Now, maybe I should give up on trying to make GCC optimize this properly and do it with inline assembly which I have no problems with. Unfortunately, this requires "asm goto" because I need a conditional JUMP, and asm goto is not very efficient with an output because it's volatile.
I tried something but I have no idea if it is "safe" to use or not. asm goto can't have outputs for some reason. I do not want to make it flush all registers to memory, that would kill the entire point I'm doing this which is efficiency. But if I use empty asm statements with outputs set to the 'a' variable before and after it, will that work and is it safe? Here's my macro:
#define subchk(a,b,g) { typeof(a) _a=a; \
asm("":"+rm"(_a)::"cc"); \
asm goto("sub %1,%0;jc %l2"::"r,m,r"(_a),"r,r,m"(b):"cc":g); \
asm("":"+rm"(_a)::"cc"); }
and using it like this:
subchk(a,b,underflow)
// normal code with no underflow
// ...
underflow:
// underflow occured here
It's a bit ugly but it works just fine. On my test scenario, it compiles just FINE without volatile overhead (flushing registers to memory) without generating anything bad, and it seems it works ok, however this is just a limited test, I can't possibly test this everywhere I use this function/macro as I said it is used A LOT, so I'd like to know if someone is knowledgeable, is there something unsafe about the above construct?

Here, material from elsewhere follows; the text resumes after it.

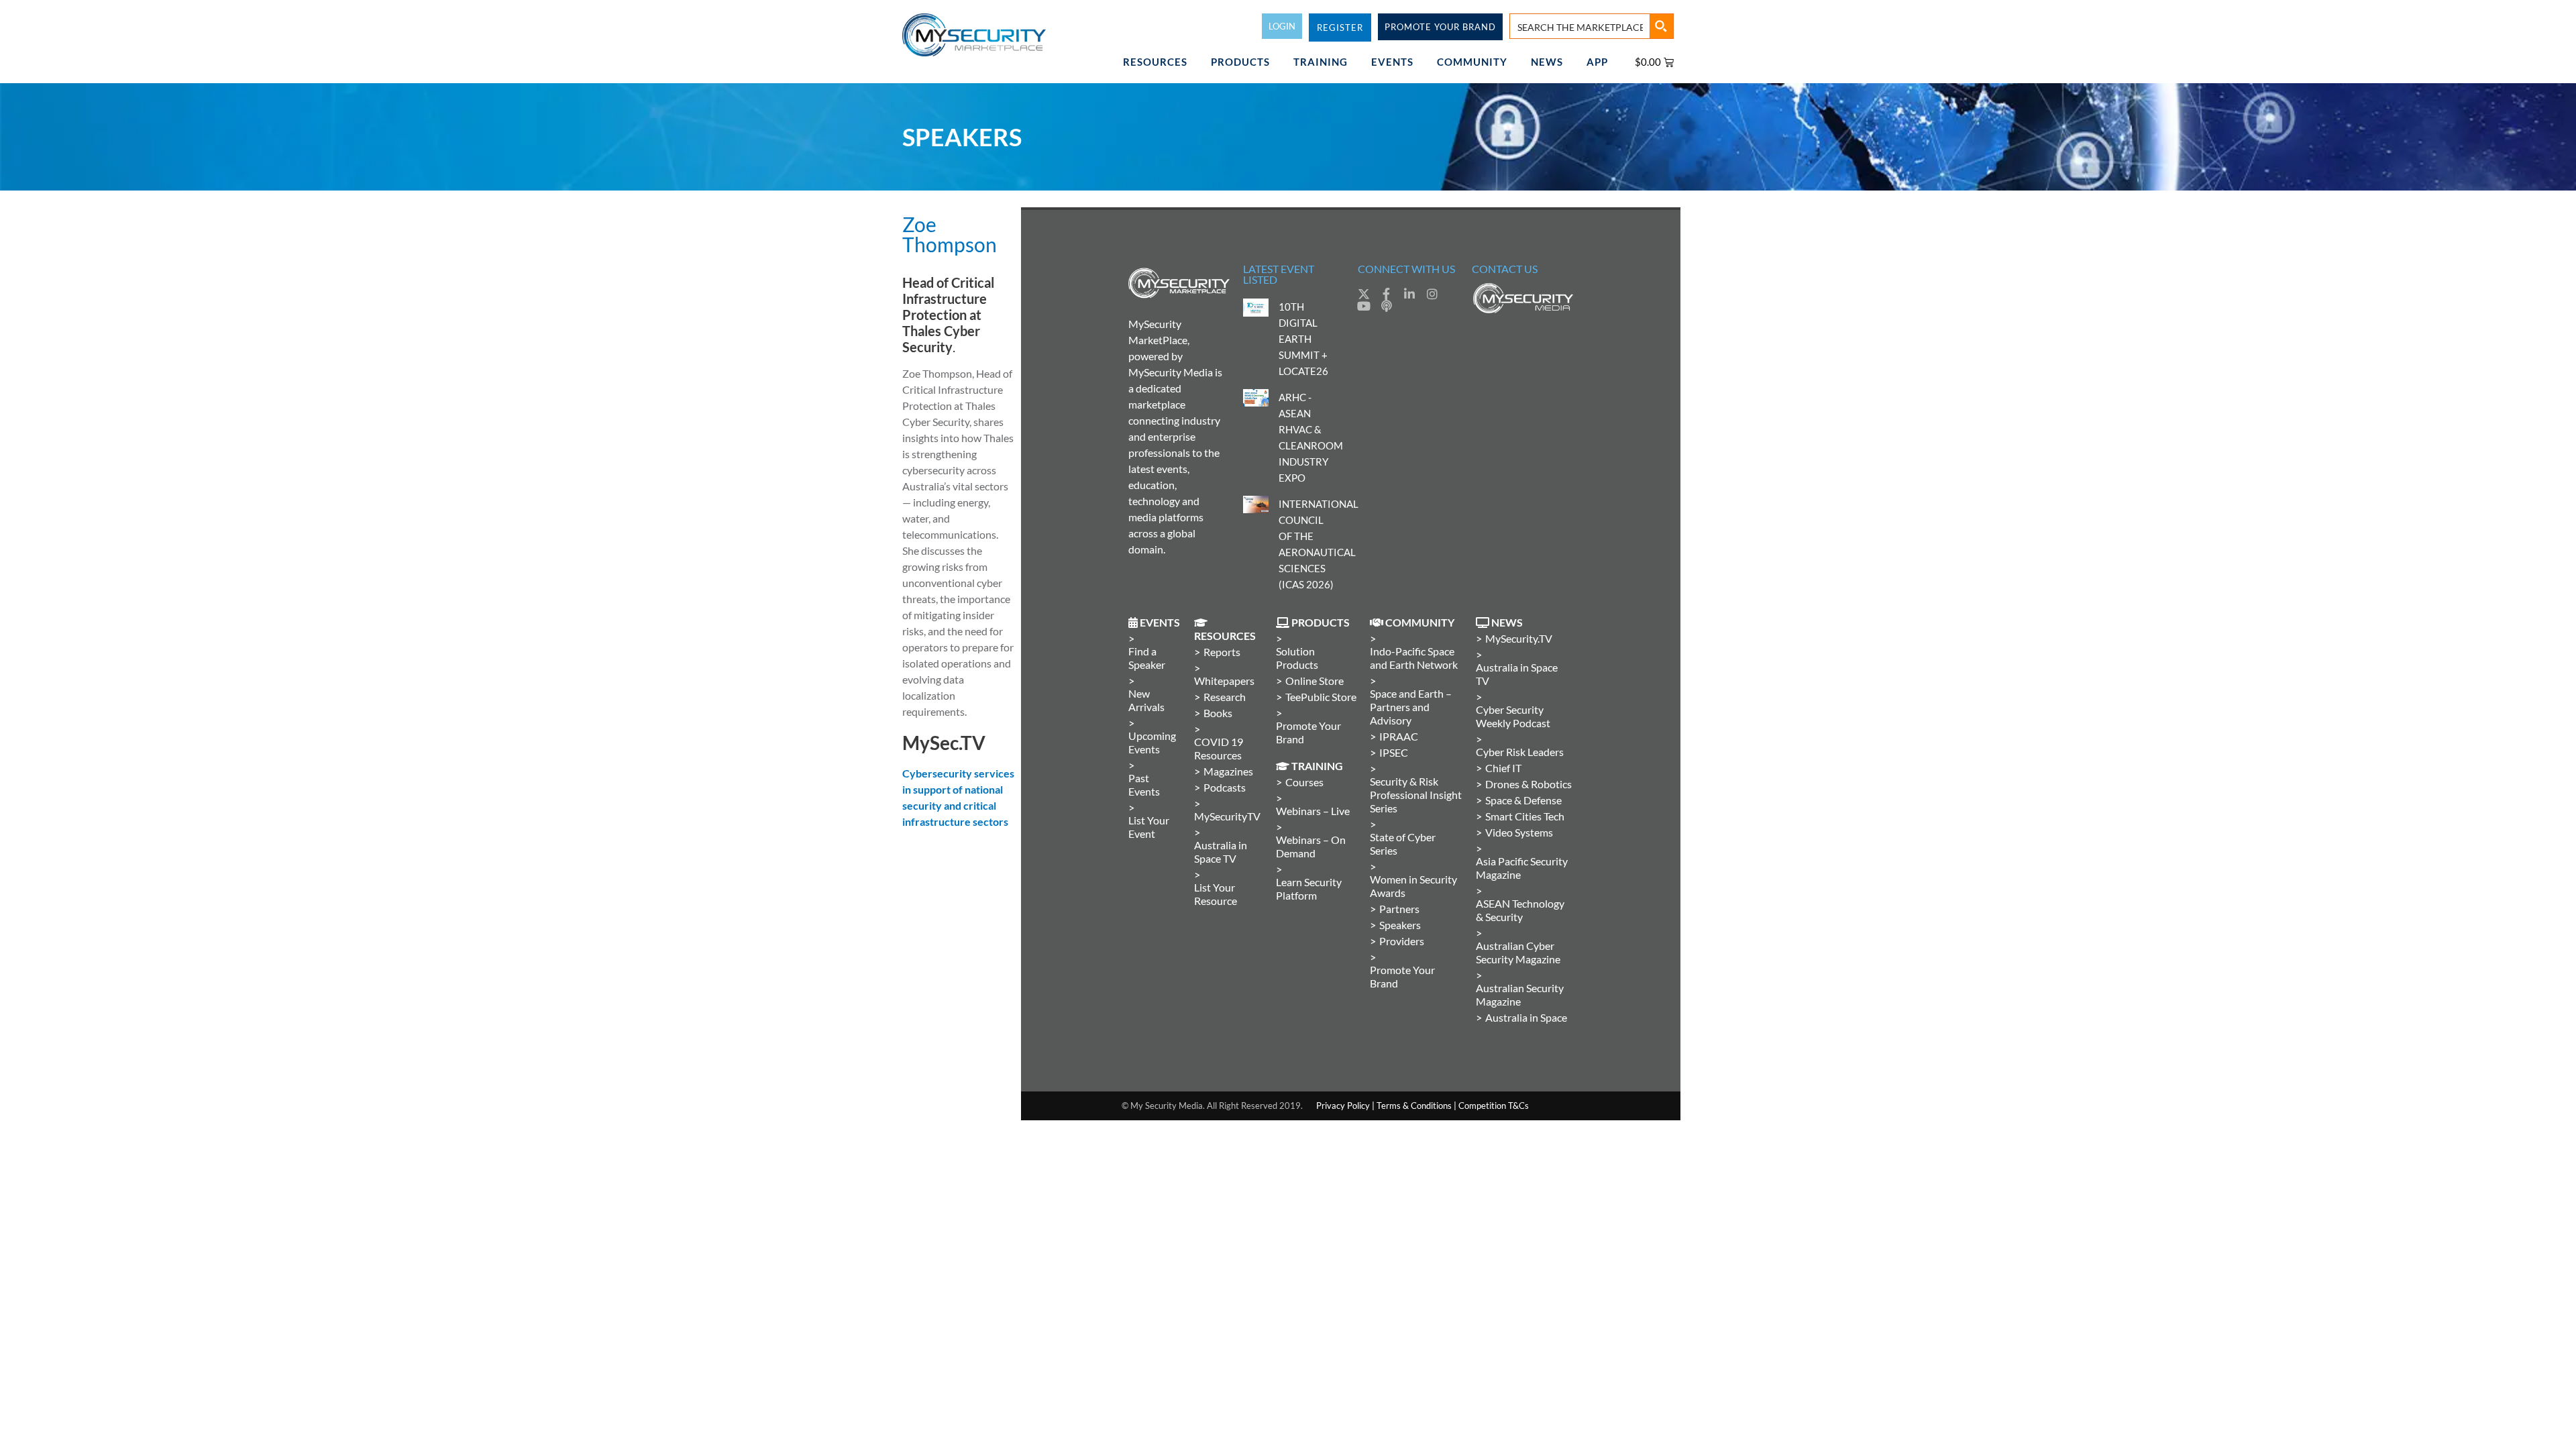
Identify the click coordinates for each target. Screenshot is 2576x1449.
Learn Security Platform (1309, 888)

Particularly, the value of 'a' is NOT NEEDED if underflow occurs, so with that in mind are there any side effects or unsafe stuff that can happen with my inline asm macro? If not I'll use it without problems till they optimize the compiler so I can replace it back after I guess.
Please don't turn this into a debate about premature optimizations or what not, stay on topic of the question, I'm fully aware of that, so thank you.
I probably miss something obvious, but why isn't this good?
extern void underflow(void) __attribute__((noreturn));
unsigned foo(unsigned a, unsigned b)
{
unsigned r = a - b;
if (r > a)
{
underflow();
}
return r;
}
I have checked, gcc optimizes it to what you want:
foo:
movl %edi, %eax
subl %esi, %eax
jb .L6
rep
ret
.L6:
pushq %rax
call underflow
Of course you can handle underflow however you want, I have just done this to keep the asm simple.
How about the following assembly code (you can wrap it into GCC format):
sub rcx, rdx ; assuming operands are in rcx, rdx
setc al ; capture carry bit int AL (see Intel "setxx" instructions)
; return AL as boolean to compiler
Then you invoke/inline the assembly code, and branch on the resulting boolean.
Have you tested whether this is actually faster? Modern x86-microarchitectures use microcode, turning single assembly instructions into sequences of simpler micro-operations. Some of them also do micro-op fusion, in which a sequence of assembly-instructions is turned into a single micro-op. In particular, sequences like test %reg, %reg; jcc target are fused, probably because global processor flags are a bane of performance.
If cmp %reg, %reg; jcc target is mOp-fused, gcc might use that to get faster code. In my experience, gcc is very good at scheduling and similar low-level optimizations.